##### Extracted material
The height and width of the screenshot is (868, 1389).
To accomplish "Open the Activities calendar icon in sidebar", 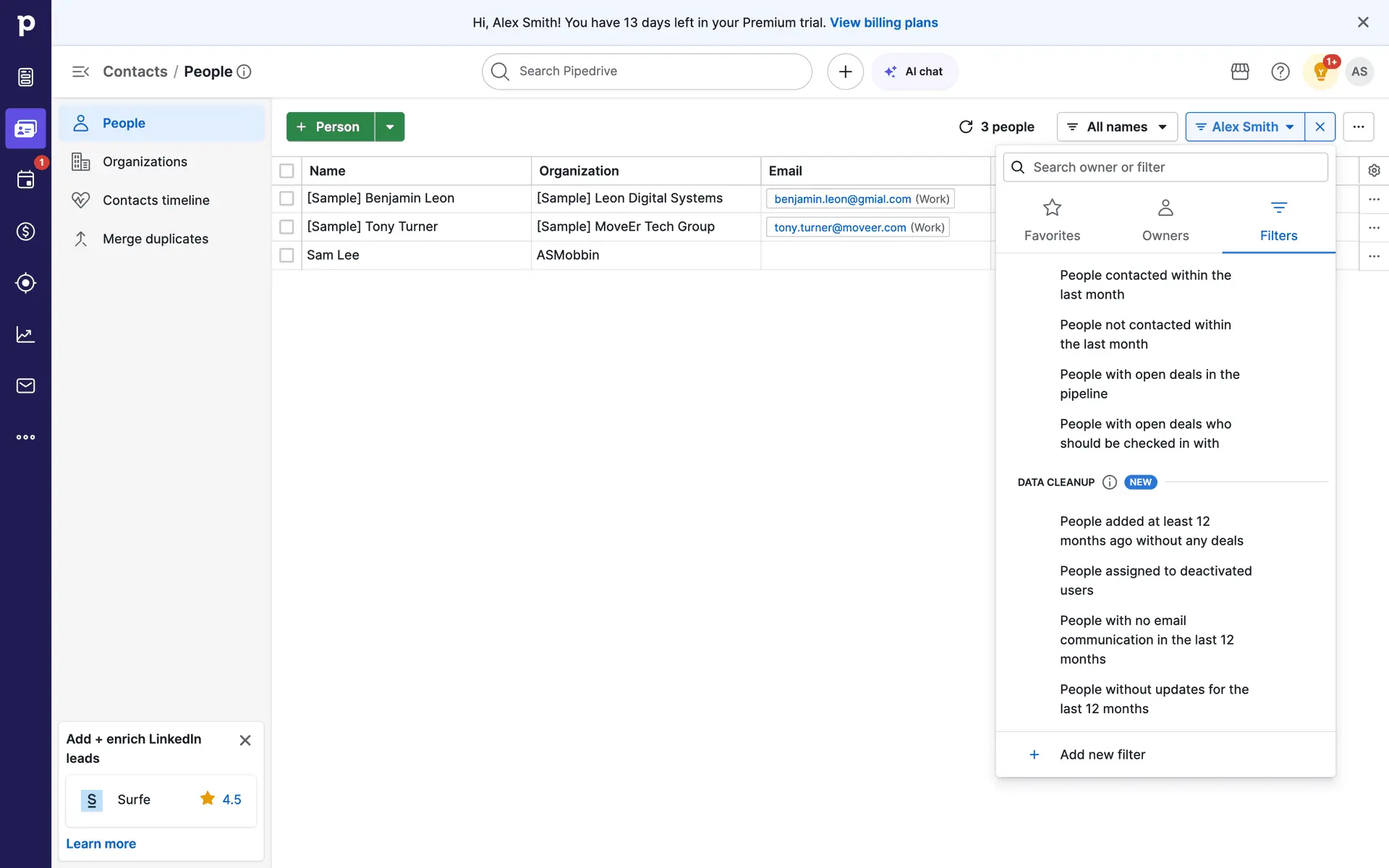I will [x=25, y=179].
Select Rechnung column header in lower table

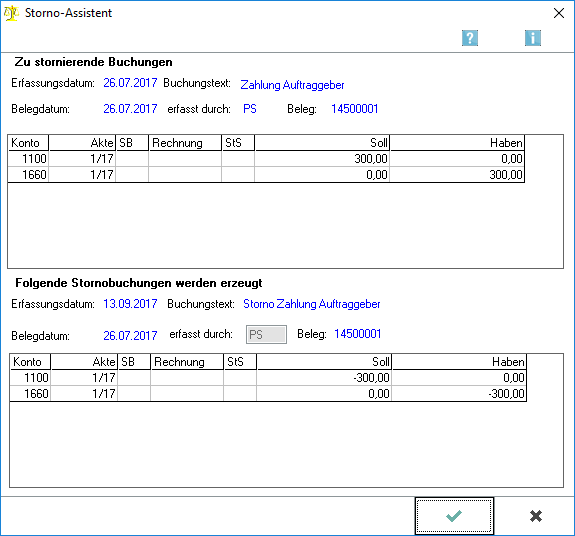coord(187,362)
##########
##### Extracted material
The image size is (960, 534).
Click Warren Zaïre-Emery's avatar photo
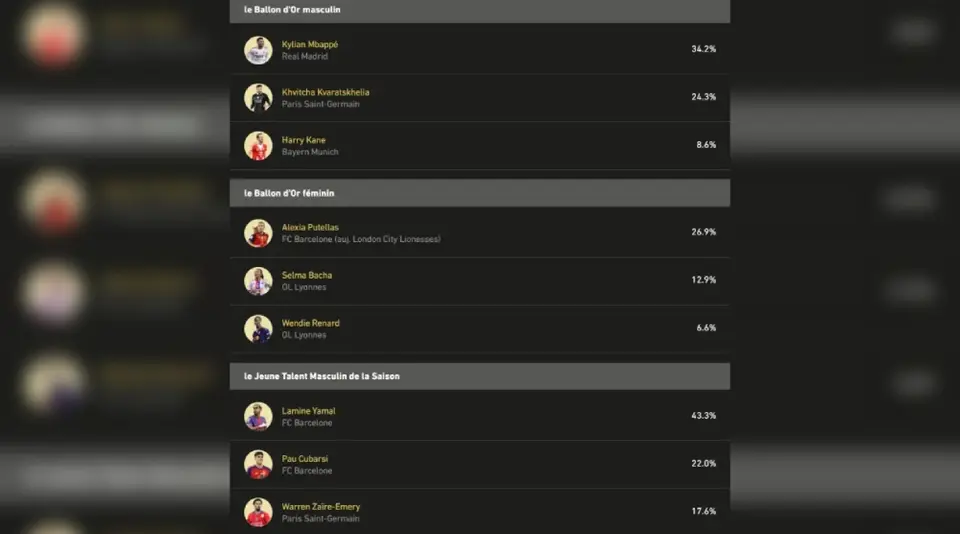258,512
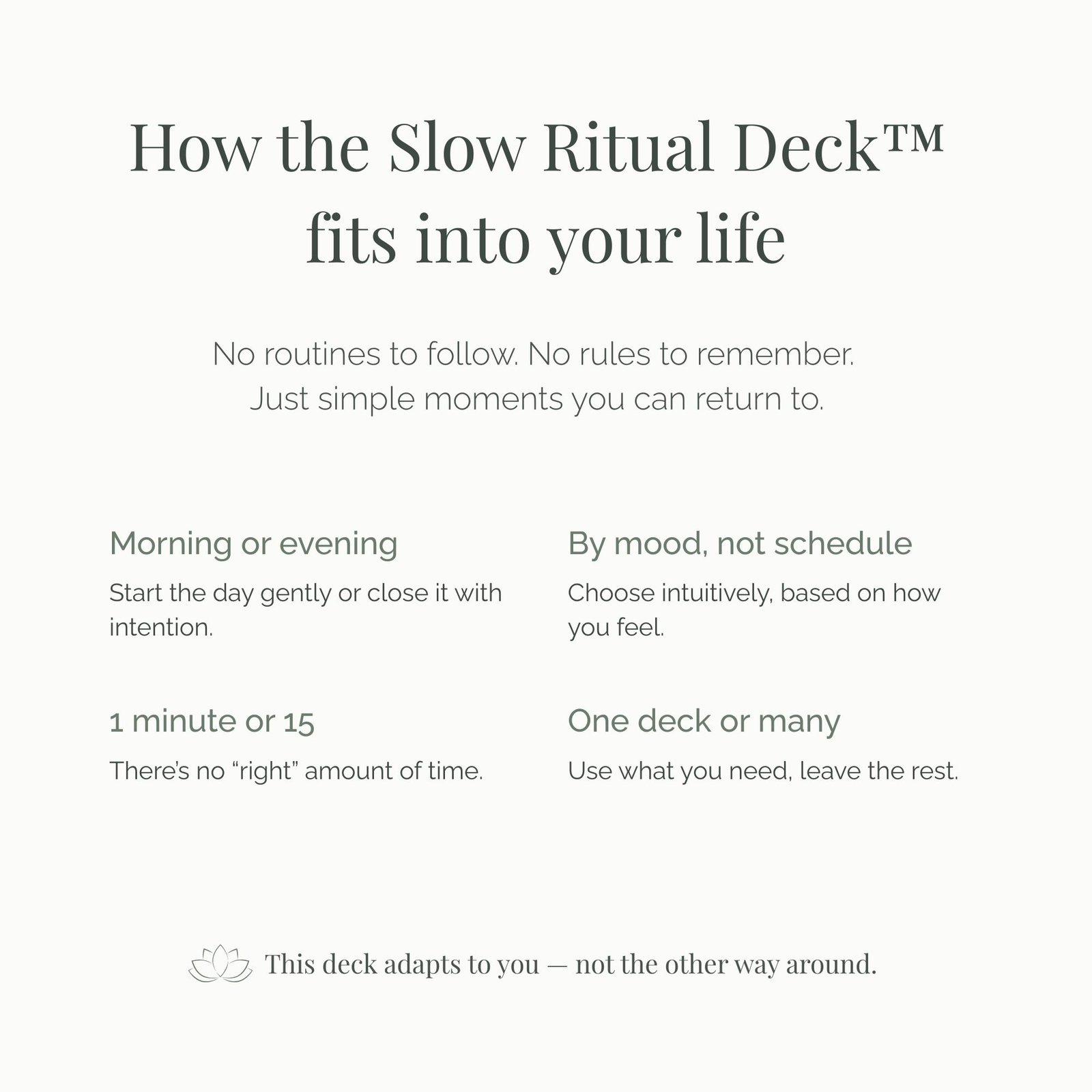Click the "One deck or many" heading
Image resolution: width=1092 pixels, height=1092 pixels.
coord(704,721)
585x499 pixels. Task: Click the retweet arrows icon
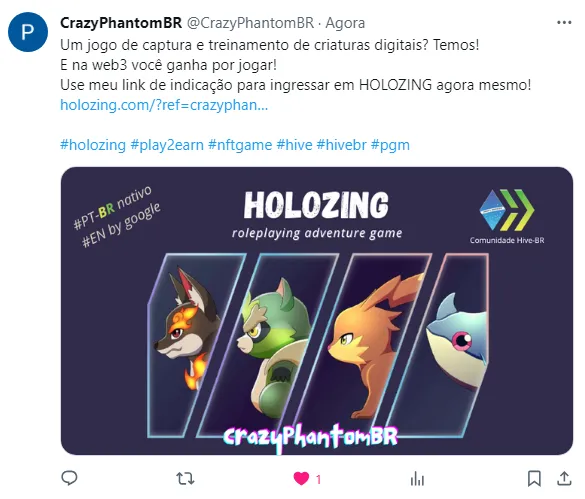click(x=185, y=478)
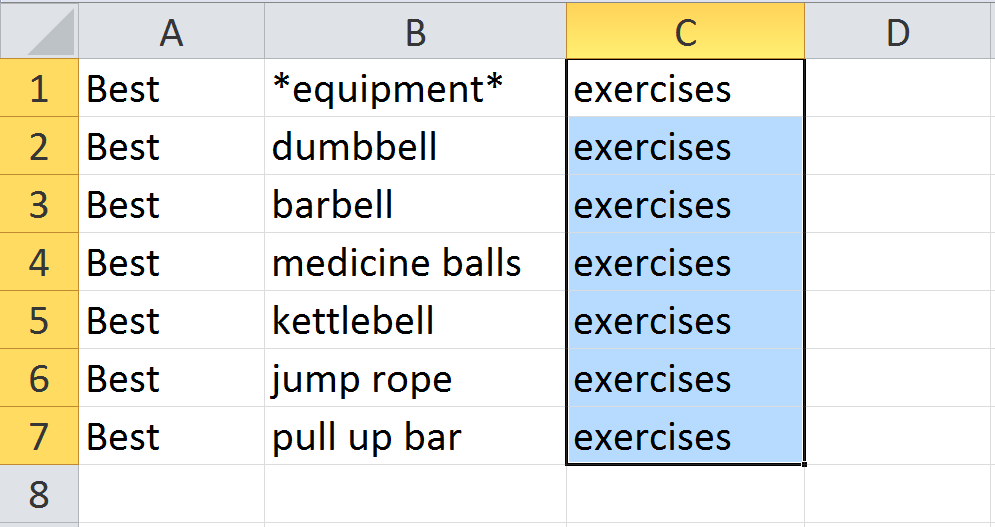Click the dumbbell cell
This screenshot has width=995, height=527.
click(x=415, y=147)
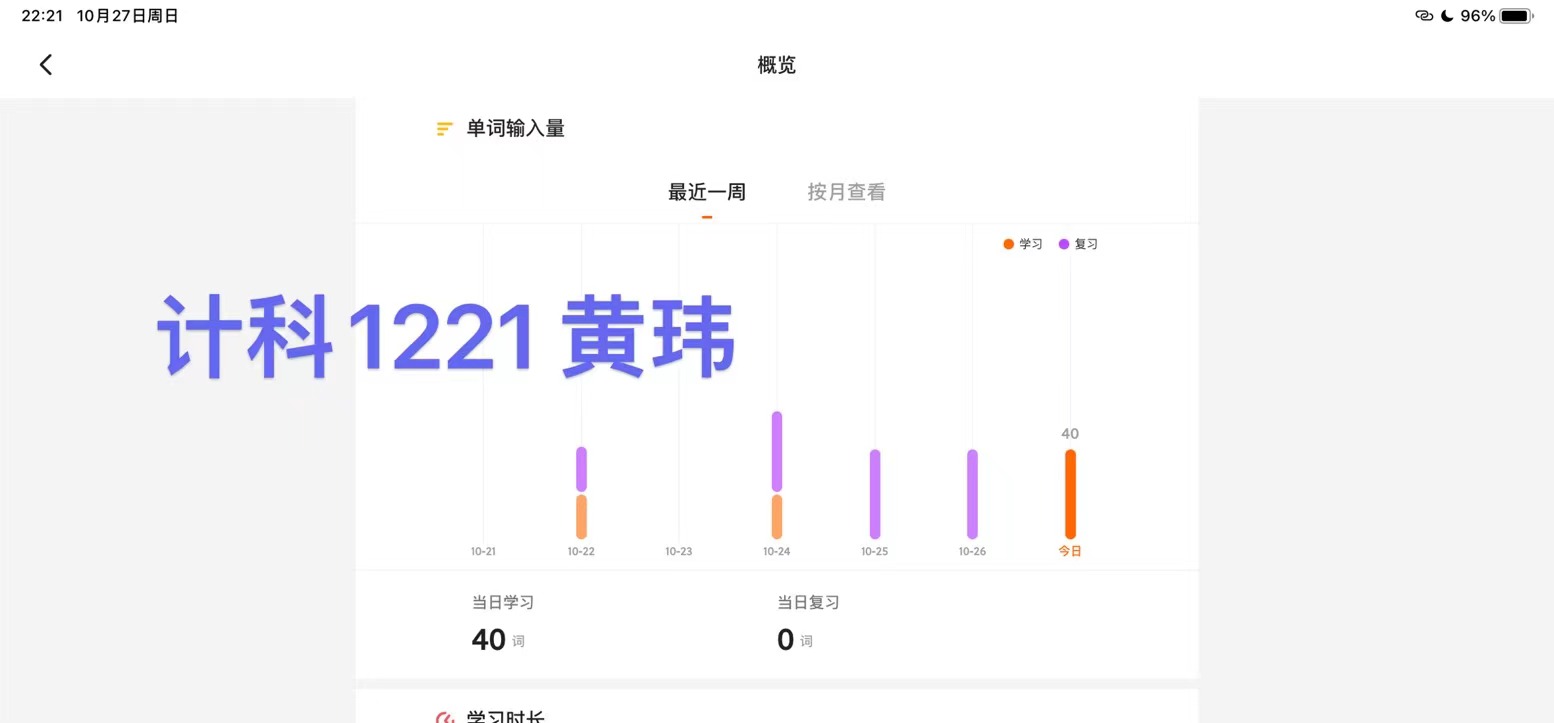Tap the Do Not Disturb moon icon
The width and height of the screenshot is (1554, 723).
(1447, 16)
##########
##### Extracted material
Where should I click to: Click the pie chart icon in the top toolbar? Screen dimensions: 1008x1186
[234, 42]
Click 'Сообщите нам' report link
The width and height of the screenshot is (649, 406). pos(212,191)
##########
-- The request --
Please turn the stretch of records from the line containing "Where should I" through the line containing "The width and height of the screenshot is (649, 406)." into a numbered list, leaving out any blank lines.

-- Completed exercise --
1. Where should I click to: Click the pie chart icon in the top toolbar? Screen dimensions: 1008x1186
2. [234, 42]
3. Click 'Сообщите нам' report link
4. The width and height of the screenshot is (649, 406). pos(212,191)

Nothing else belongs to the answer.